## Given entries
========

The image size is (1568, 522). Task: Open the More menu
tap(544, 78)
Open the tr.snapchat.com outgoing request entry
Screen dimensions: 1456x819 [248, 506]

========

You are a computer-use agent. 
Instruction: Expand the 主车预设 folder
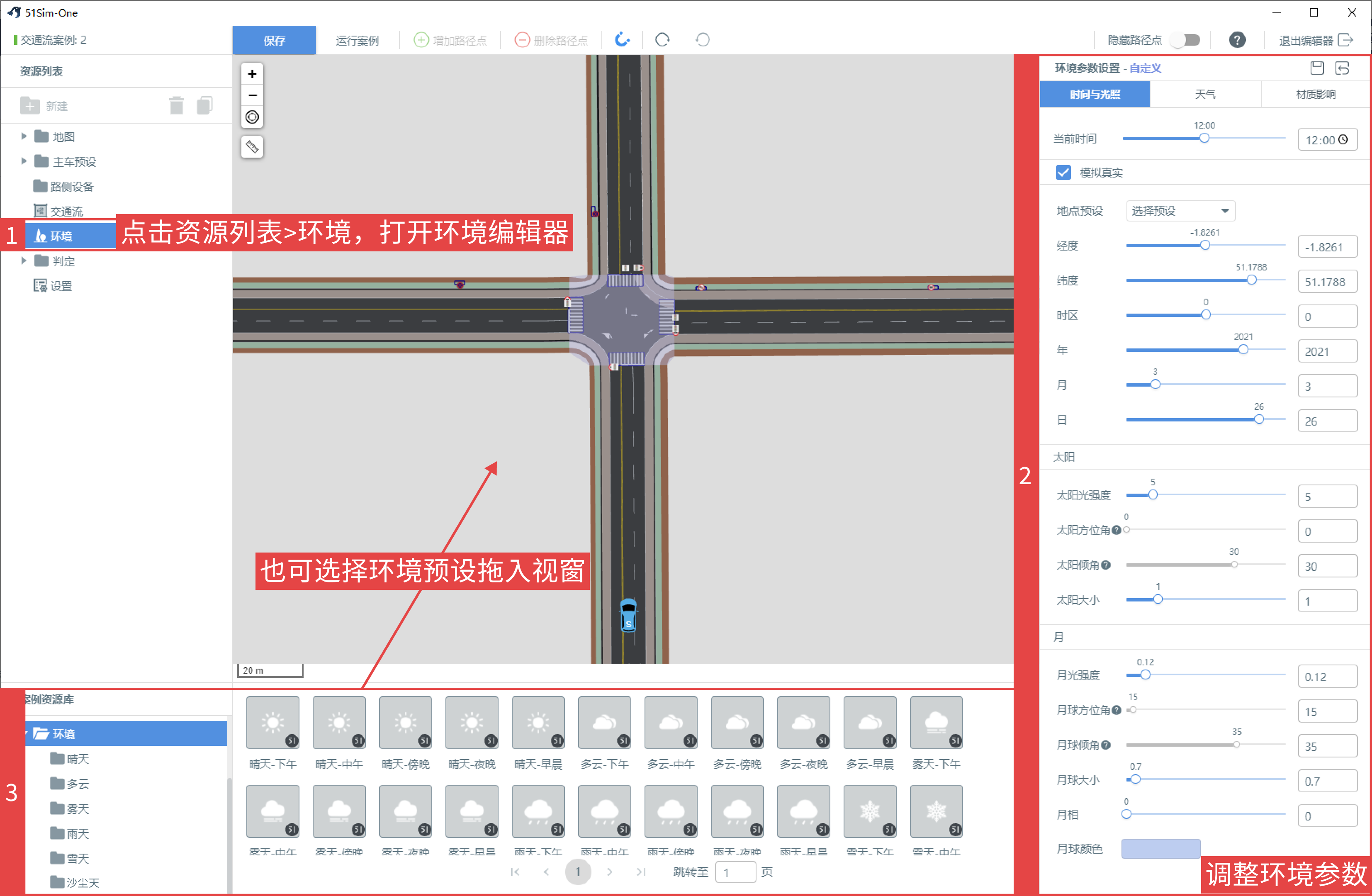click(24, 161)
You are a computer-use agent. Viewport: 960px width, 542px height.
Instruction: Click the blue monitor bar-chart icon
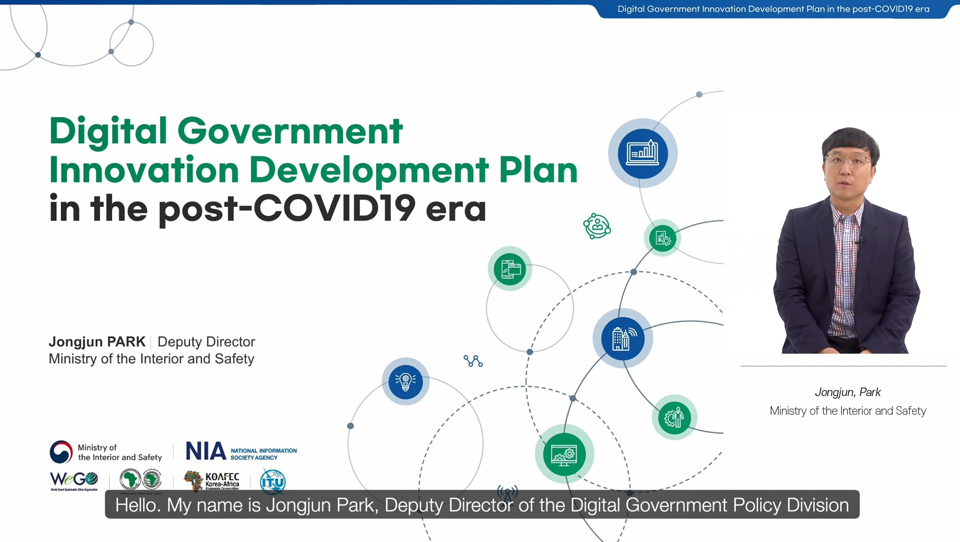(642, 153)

========

## Assignment
Which of the lines above carry the string "agent"? Pick them out and copy them.

## Task answer
You are a computer-use agent. 
You are a computer-use agent. Viewport: 960px width, 542px height.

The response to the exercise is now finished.